DOCUMENT SEGMENT>
—————

A prominent SNP figure who has been a driving force behind calls for a “plan B” route to Scottish independence claims party bosses orchestrated a “co-ordinated attack” to stifle the debate.
Chris McEleny, the former leader of the SNP group on Inverclyde Council and one-time candidate for depute leadership of the party, has spent years calling for an alternative route if Westminster continues to reject calls for a new vote on separation.
The SNP announced this week an 11-point “roadmap to a referendum” that includes plans to hold a “legal” ballot, even if the UK Government refuses to acknowledge an SNP or pro-independence majority at May’s Scottish Parliament election.
The roadmap states the Scottish Government would first ask for a Section 30 order – the mechanism that transferred powers to Holyrood in 2014 – and then push forward with a new vote if this is refused and dare Westminster to try to block it in court.
Mr McEleny, who is highly critical of the plan, said the SNP leadership was forced to adopt some form of plan B after pressure from grassroots members and even attempted to have the debate “booed off stage” because it did not fit with original plans.
He has called for the UK Government to be given a March 31 deadline to agree to a new vote or have May’s Holyrood election be contested as a de facto referendum, where any pro-independence majority would be seen as a mandate to begin talks to leave the UK.
Mr McEleny claims party bosses were behind frosty scenes at the SNP conference in 2019 when he received a negative reception from some delegates while outlining why the party should consider bypassing a formal referendum.
He said: “When I started saying we needed to start considering a plan B, I was booed at party conference by, let’s be honest, a co-ordinated group of staffers and career-wannabe members that were placed in front of the podium to boo.
“I was bitterly disappointed because the first minister was on that stage, the deputy first minister was on the stage, as well as the leader and deputy leader of the Westminster group, who is the party chair, and they just sat and looked the other way.”
Plans for a debate at last year’s conference were “blocked” at a meeting of the SNP’s conferences committee, with delegates instead invited to to take part in an “open mic” session for people to share their views on independence.
Mr McEleny said those actions only garnered further support for a plan B option, to the point where it is now the “mainstream view within the party and the mainstream view within the independence movement”.
But he said too many people within the party are “a bit too comfortable” and accused the leadership of being “fixated on achieving a referendum as if that’s a success, rather than just the means to the end”.
“I think the grassroots are getting increasingly louder and increasingly clearer that they’re unwilling to go another four years being denied a choice on their future when this May presents us the opportunity to express that choice in the election,” he said.

—————

THE DATA>
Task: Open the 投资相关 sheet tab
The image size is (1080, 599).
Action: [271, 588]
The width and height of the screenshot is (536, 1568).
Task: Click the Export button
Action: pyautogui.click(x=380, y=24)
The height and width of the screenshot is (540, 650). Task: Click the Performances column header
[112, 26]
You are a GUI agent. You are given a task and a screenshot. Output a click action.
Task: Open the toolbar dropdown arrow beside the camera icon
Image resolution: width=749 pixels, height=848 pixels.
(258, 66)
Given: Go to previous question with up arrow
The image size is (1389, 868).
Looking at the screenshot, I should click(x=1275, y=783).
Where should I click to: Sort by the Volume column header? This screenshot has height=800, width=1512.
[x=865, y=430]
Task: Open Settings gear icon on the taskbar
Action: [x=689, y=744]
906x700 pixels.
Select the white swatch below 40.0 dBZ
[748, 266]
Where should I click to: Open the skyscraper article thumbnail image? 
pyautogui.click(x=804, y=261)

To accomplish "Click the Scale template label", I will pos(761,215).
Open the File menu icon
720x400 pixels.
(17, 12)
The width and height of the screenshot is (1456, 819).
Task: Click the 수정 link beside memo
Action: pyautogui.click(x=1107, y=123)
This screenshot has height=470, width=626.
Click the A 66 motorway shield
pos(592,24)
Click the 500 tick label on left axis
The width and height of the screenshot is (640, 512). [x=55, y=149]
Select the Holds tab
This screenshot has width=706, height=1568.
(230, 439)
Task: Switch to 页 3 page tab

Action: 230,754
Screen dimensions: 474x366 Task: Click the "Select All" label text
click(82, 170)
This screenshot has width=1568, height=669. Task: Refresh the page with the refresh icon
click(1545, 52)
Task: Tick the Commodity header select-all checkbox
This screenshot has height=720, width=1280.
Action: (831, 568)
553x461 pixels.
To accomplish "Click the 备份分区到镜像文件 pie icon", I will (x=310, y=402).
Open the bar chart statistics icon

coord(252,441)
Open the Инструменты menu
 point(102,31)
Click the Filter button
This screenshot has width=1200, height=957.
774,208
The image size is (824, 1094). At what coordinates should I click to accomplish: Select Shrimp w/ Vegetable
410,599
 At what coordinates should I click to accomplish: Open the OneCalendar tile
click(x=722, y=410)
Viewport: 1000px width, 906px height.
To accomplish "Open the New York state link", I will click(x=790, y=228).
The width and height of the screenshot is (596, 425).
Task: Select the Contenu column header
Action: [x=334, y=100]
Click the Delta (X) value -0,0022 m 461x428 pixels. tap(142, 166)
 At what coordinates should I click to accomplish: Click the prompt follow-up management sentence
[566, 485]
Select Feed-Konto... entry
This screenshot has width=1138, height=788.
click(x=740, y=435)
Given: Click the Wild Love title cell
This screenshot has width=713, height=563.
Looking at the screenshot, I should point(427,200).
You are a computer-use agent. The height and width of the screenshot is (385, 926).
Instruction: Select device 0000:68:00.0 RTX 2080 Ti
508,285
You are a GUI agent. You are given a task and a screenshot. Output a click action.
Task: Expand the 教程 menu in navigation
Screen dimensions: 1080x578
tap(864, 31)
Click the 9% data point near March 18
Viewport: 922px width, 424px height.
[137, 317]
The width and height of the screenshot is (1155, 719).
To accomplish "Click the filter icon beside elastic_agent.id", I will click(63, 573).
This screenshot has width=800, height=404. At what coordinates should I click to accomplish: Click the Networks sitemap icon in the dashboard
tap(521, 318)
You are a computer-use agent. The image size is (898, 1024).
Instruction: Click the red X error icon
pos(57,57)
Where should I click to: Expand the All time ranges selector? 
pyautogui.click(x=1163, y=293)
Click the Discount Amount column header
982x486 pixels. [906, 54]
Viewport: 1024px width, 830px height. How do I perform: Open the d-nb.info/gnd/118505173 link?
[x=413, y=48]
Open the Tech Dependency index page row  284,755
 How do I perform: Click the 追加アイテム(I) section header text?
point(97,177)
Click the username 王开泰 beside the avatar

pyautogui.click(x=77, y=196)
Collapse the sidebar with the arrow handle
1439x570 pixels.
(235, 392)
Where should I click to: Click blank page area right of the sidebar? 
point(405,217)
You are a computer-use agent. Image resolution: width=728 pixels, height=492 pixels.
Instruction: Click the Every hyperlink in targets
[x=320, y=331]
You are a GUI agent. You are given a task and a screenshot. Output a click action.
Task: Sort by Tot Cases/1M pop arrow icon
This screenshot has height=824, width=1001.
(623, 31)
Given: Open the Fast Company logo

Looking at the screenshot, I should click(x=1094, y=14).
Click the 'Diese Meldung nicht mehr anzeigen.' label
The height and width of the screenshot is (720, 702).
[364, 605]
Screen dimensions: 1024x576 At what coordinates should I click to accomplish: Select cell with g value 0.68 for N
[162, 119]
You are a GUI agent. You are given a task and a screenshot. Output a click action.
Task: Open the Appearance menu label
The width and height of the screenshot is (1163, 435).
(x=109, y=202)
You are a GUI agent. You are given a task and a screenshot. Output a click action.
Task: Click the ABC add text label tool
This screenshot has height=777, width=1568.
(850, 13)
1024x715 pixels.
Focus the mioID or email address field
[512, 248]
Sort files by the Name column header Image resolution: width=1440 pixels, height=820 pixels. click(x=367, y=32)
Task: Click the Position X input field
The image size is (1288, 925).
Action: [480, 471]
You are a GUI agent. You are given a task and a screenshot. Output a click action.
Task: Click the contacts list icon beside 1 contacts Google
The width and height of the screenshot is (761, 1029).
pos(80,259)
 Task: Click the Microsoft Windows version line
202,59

—————

WHAT IS BEING ASKED>
Summarize the article about Chris McEleny and the SNP's plan B debate in two sentences.

RESULT OF THE TASK>
Chris McEleny, a former leader of the SNP group on Inverclyde Council, claims party bosses orchestrated a co-ordinated attack to stifle debate on a plan B route to Scottish independence, including having him booed at the 2019 party conference. He is highly critical of the SNP's new 11-point roadmap to a referendum and wants the UK Government given a March 31 deadline to agree to a new vote, or else May's Holyrood election would be contested as a de facto referendum.